As the NBA season begins tonight, you need to remember one important statistic.
Bobby Jackson of the Sacramento Kings will not be the only prime-time player from Rowan County.
Bob Rathbun will be starting his 82-game schedule as well.
Rathbun is a play-by-player, if you will.
A 1972 graduate of West Rowan High School and a 1977 grad of Catawba College, Rathbun is employed by the Atlanta Hawks. He is currently in a Houston hotel room right now, going over notes in preparation for the Hawks’ 2001 opener.
Rathbun was in Greensboro on Sunday for Operation ACC Basketball because he will also be doing about 20 league games for Jefferson Pilot and Fox. And he is quick to point out there is a big difference between college and professional hoops.
“The best way to describe the pro game,” Rathbun explains, “is that everything is done for the final eight minutes — the way you play the game and the buildup of the game. A pro game starts and people are still fiddling with their seats.
“In college, everything is done for the tip — the buildup, the preparation, the frenzied crowd.”
Rathbun loves the Hawks, but remember, he did grow up on Tobacco Road. And he loves the college game just as much.
“The ACC is the best, unquestioned, because of the traditions and the rivalries,” he said. “No conference has three schools (North Carolina, N.C. State and Duke) within 30 miles of each other. Imagine having Michigan, Michigan State and Indiana all together.
“People would be amazed. You go out and watch a Big Ten or Big 12 game and it’s pretty good basketball. But it ain’t nothin’ like this.”
And there was nothing like covering the Hawks last season, a team that floundered to a 25-57 finish under first-year coach Lon Kruger.

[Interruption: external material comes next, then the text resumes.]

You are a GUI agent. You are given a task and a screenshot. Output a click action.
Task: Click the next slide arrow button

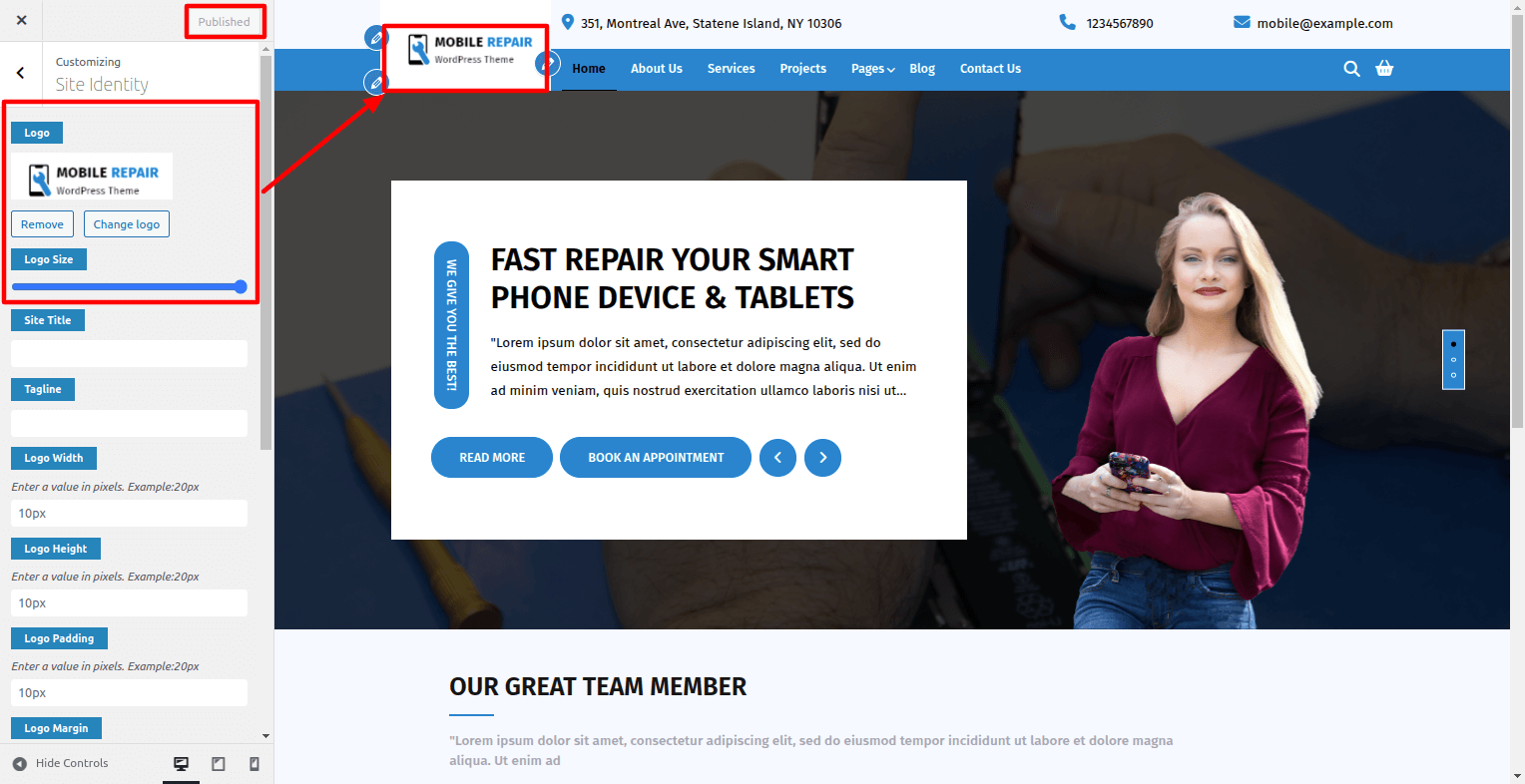[822, 458]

“You really have to manufacture the enthusiasm,” Rathbun said of broadcasting a game featuring a bad
ballclub. “You have to look for positives. But even though we won only 25 games, there weren’t many nights we were blown out. And as a broadcaster, if it’s still a game in the fourth quarter, that’s what you look for.”
Rathbun is a big fan of Kruger.
“Take the best coach you’ve ever been around and multiply that by the best person you’ve ever known, and you have Lon Kruger,” he said.
Kruger deserved better and this season, the Hawks brought him much more talent from the free agent market. So things are definitely looking up.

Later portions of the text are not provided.